Sólo es de veras victoria la que comporta la victoria de un derecho; pero los
derechos para cuya defensa se va a guerra no constan sino muy rara vez en
normas positivas.
Que de esta sujeción de la guerra -acto de
enjuiciamiento-, a la ley natural, síguese la obligación de subordinar al orden
jurídico positivo interno la ejecución de lo que el Estado en guerra haya de
hacer con las personas y los bienes que se encuentren bajo la fe de su derecho
nacional. Porque la guerra no está sobre toda ley, el Estado que la hace no
puede considerarse con motivo y en ocasión de ella, relevado de las
subordinaciones que su propio orden jurídico, instaurado para regir en toda
circunstancia, impone a sus facultades respecto a las personas y los bienes que
antes de iniciarse el estado bélico habían sido acogidos por el imperio de su
jurisdicción. Al hacer la guerra el Estado asume posición y responsabilidad de
juez, y lo que pueda hacer -sin comprometer la suerte de la guerra-, mediante
sus propias y ordinarias instituciones, debe hacerlo para el afianzamiento de
la justicia que con ella se procura.
Que la cuestión se ha hecho, sin embargo,
extremadamente difícil porque en la guerra total contemporánea parece que se
tendiera a considerar justificado cuanto favorezca no sólo a la derrota de
enemigo sino su aniquilamiento en todas sus órdenes y por todos los medios. Y
como el medio empleado en la defensa propia tiene que poder llegar hasta donde
sea preciso para adecuarse a la agresión, las naciones que se propongan no
comportarse en la guerra con menos justicia que en la paz pueden hallarse ante
casos límites en orden a la legitimidad de ciertos medios que son, sin embargo,
los únicos de eficacia proporcionada a la especie y magnitud de los que emplea
el enemigo. El fin no justifica los medios, pero la licitud o ilicitud de cada
medio puede depender de las particulares circunstancias, buena parte de las
cuales proviene de situaciones creadas por el comportamiento del enemigo.

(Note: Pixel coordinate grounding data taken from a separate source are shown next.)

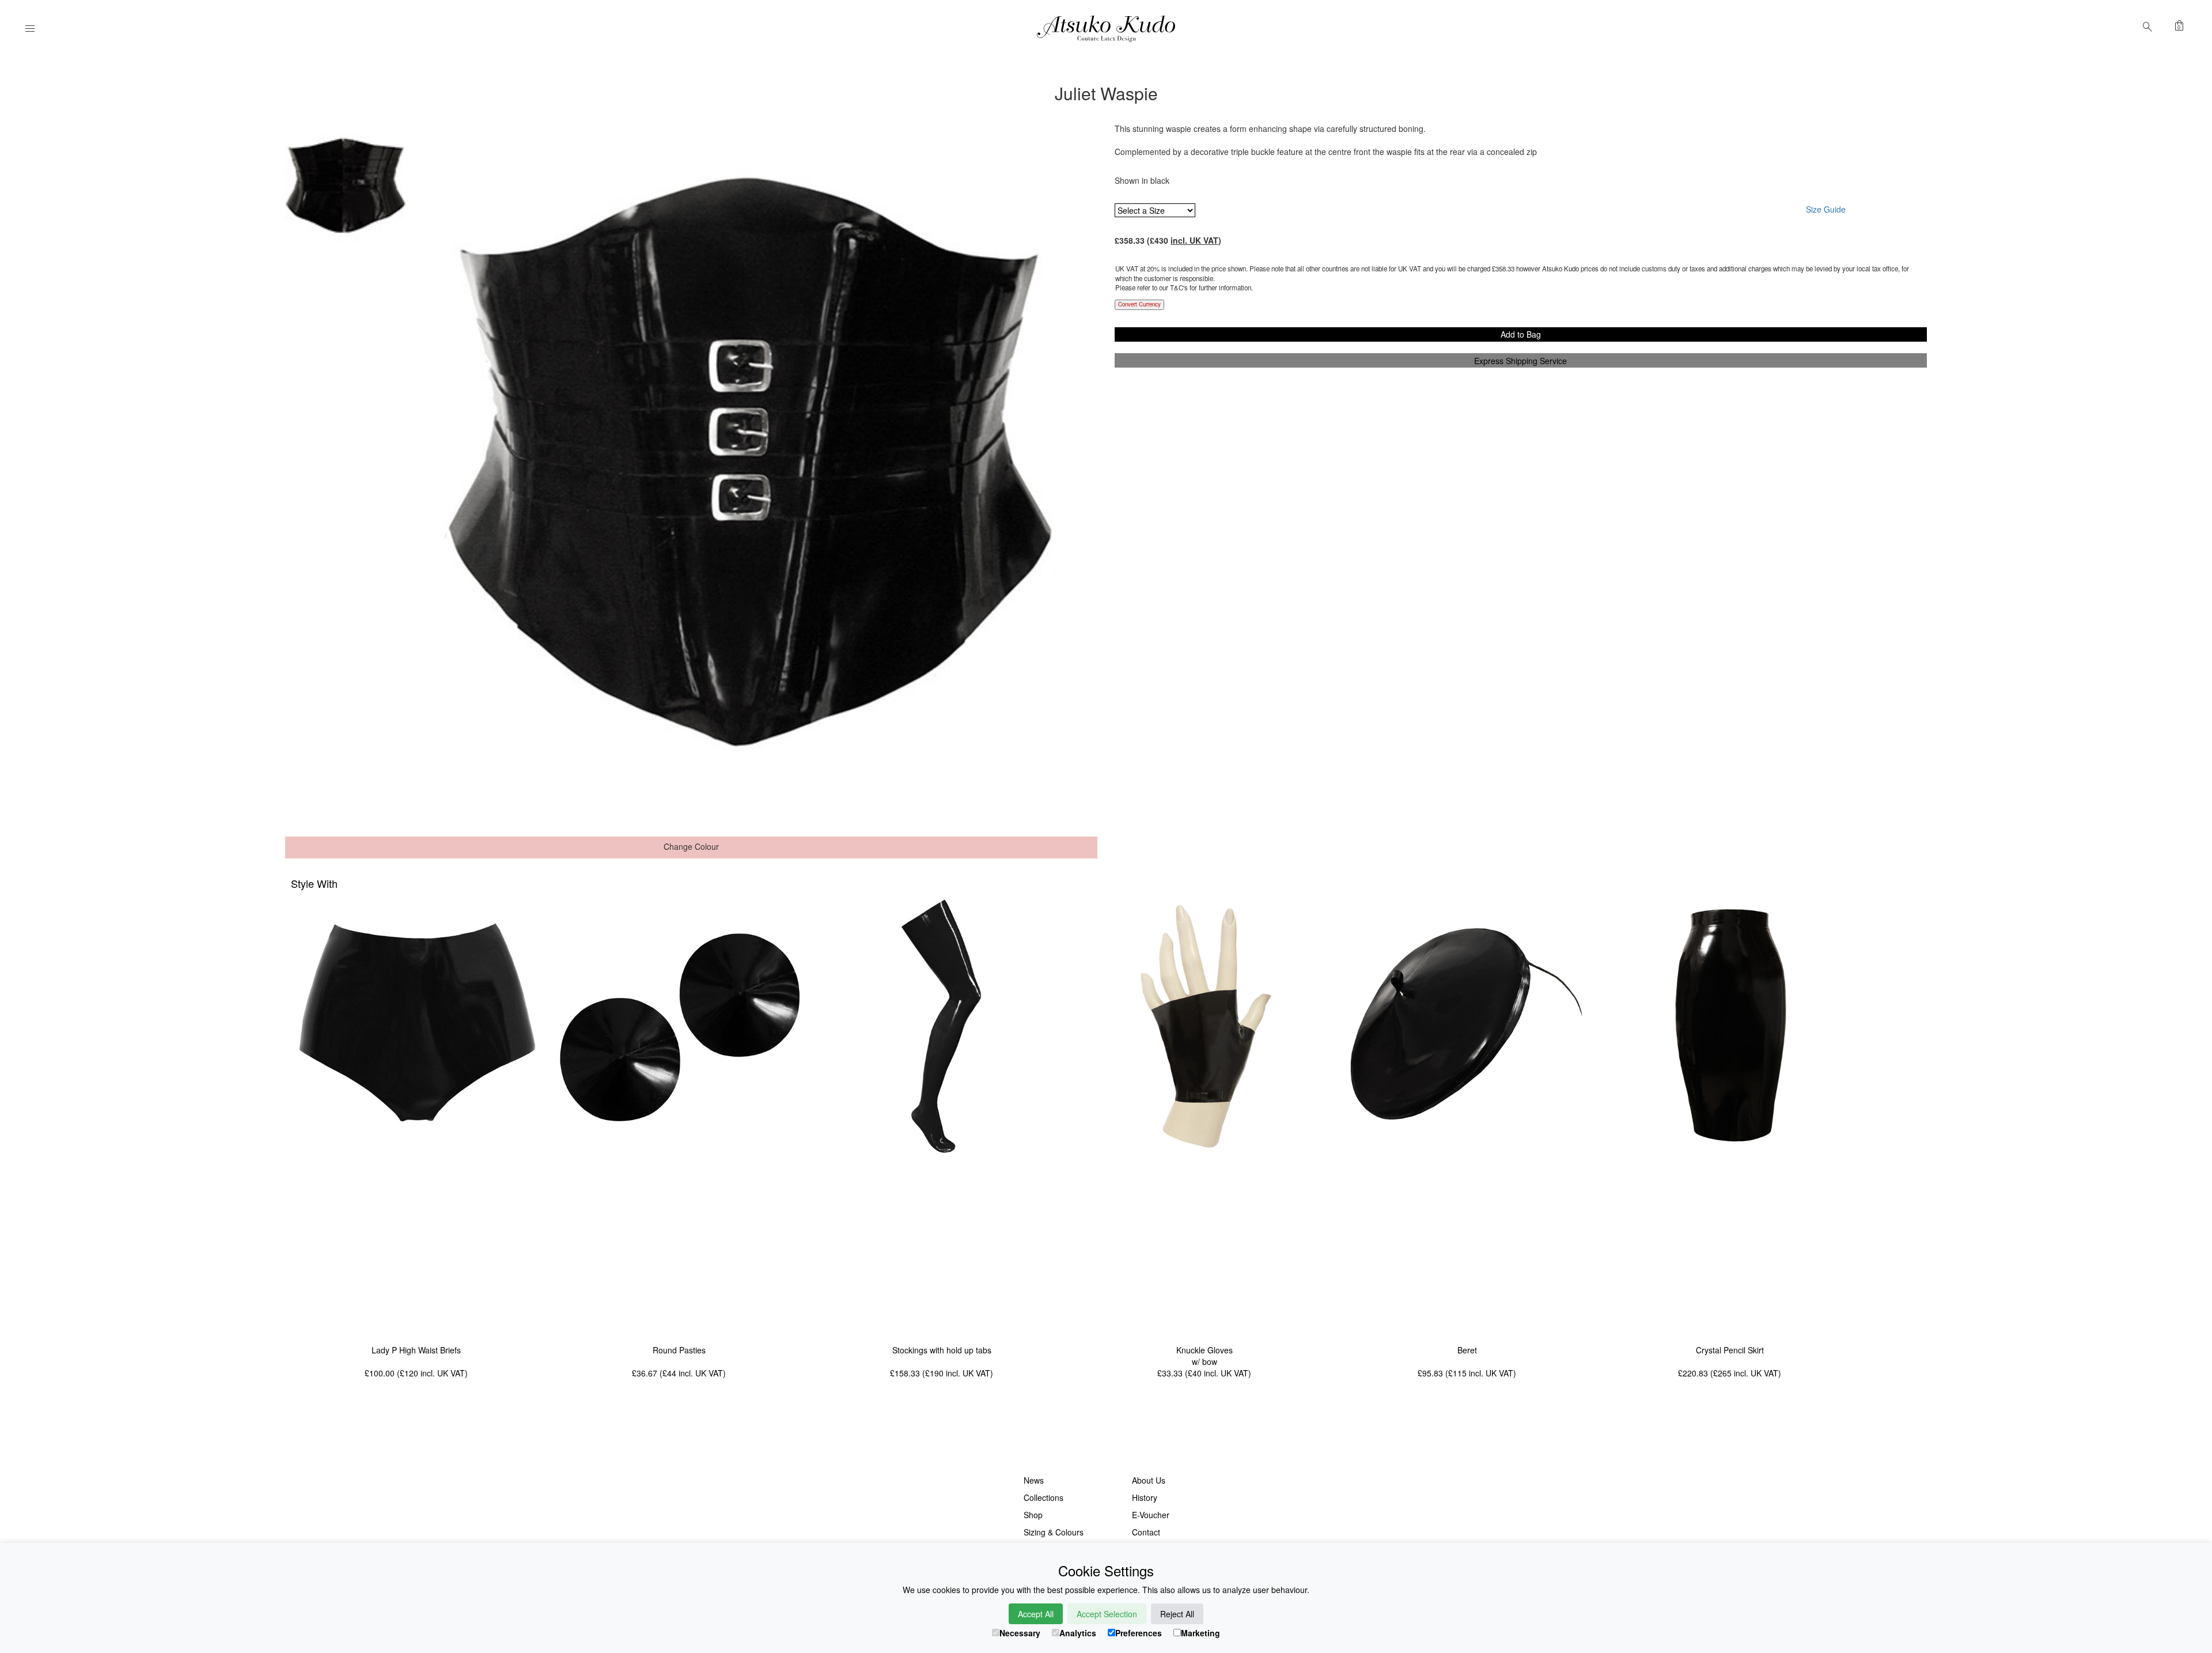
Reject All (1177, 1614)
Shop (1033, 1514)
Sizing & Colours (1054, 1532)
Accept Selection (1107, 1614)
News (1034, 1480)
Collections (1043, 1497)
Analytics (1077, 1633)
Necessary (1019, 1633)
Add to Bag (1521, 334)
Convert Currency (1139, 304)
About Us (1148, 1480)
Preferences (1138, 1633)
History (1144, 1497)
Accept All (1036, 1614)
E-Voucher (1150, 1514)
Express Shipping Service (1520, 360)
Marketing (1200, 1633)
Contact (1146, 1532)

Además, la faz económica de las guerras ha adquirido importancia extraordinaria
a causa, por una parte de la tendencia recordada a hacer de la guerra un medio
de aniquilamiento total del país enemigo y, por otra, de la existencia de
poderes económicos superiores, a veces, de hecho, a los de la legítima
autoridad de los países en que actúan y con posibilidades, además, de anónima
influencia internacional. Y por fin, la economía contemporánea y el crecimiento
de las funciones del Estado favorece la disimulación de lo que pertenece al
Estado enemigo o está bajo una potestad suya equivalente al dominio formal. Ya
hace más de un siglo que se dijo no ser imaginable nada parecido a una guerra
para los ejércitos y una simultánea paz para el comercio.

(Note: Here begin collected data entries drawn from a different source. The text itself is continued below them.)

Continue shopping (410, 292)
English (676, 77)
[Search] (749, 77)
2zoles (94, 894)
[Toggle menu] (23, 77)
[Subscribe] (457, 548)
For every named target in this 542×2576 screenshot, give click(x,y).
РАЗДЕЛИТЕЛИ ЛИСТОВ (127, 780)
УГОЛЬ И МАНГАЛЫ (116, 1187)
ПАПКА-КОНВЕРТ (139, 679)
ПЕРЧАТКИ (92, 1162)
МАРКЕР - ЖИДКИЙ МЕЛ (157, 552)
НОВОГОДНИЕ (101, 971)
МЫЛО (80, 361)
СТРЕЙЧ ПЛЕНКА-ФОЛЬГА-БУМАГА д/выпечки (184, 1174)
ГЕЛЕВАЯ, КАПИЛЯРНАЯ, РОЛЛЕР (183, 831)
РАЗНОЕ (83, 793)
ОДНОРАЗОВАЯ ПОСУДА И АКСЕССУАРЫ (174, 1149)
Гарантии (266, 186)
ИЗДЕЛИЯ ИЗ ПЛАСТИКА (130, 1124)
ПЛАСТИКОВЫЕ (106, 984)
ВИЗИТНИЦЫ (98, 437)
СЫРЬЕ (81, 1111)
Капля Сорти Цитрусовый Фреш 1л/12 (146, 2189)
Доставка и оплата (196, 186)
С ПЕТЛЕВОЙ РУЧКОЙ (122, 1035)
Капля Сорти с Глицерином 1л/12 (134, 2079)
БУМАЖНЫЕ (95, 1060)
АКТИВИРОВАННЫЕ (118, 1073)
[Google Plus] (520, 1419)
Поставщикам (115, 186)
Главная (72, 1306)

Que de todo ello se sigue deber ser muy amplias y
muy ágiles las facultades del Poder Ejec., responsable inmediato de la
conducción de la guerra, con respecto a la vigilancia de la vida económica en
el país durante aquélla, y a la determinación de lo que en ella ha de tratarse
como propiedad del enemigo. Pero si se ha de considerar que el orden jurídico
nacional interno no es allanado en lo esencial de él por el hecho de la guerra,
puesto que ella misma, en cuanto lícita, está en el orden del derecho, hay que
distinguir las facultades de contralor, vigilancia y ocupación o secuestro, y
aun las de disposición, determinadas por exigencias del esfuerzo bélico, de la
desapropiación definitiva.
El ejercicio de las primeras sin intervención ni
recurso judicial directo no comporta violación de la propiedad en las
excepcionales circunstancias de una guerra, porque de las necesidades de la
defensa nacional durante ella debe juzgar sin apelación quien la tiene a su
cargo y es responsable inmediato de su consumación. De la eficacia de la
defensa depende que el país salve y afiance los beneficios de su orden, y entre
ellos la inviolabilidad de la propiedad. Sería, pues, contradictorio oponer
esta garantía al ejercicio eficaz de poderes de guerra sin el cual aquélla
podría perecer junto con la totalidad del orden nacional. Por lo demás, la
inviolabilidad de la propiedad consiste, substancialmente, en que nadie sea
privado de ella sino en virtud de sentencia fundada en ley. Mientras no se
trate de actos de apropiación definitiva, es el uso y goce de la propiedad lo
que se halla en juego en las circunstancias de que se está tratando, y si ello
sufre accidental restricción conforme a las normas legales de emergencia, la
sufre en resguardo de la substancia del derecho aludido mediante la defensa del
primero de los bienes comunes que es la integridad de la Nación. Esta es la
eventualidad contemplada en el art. 2512 del Código Civil. Sólo que en dicho
precepto se contempla esta posibilidad respecto a bienes de los que la
autoridad necesite servirse para los fines de la guerra y aquí se trata de
prevenir o neutralizar la acción hostil susceptible de ser realizada con
determinados bienes que, no obstante hallarse en jurisdicción nacional y bajo
el régimen y el amparo de las leyes argentinas, haya motivos para presumir que
están directa o indirectamente al servicio del enemigo. Por eso aquella
ocupación da lugar a resarcimiento y esta última puede no darlo.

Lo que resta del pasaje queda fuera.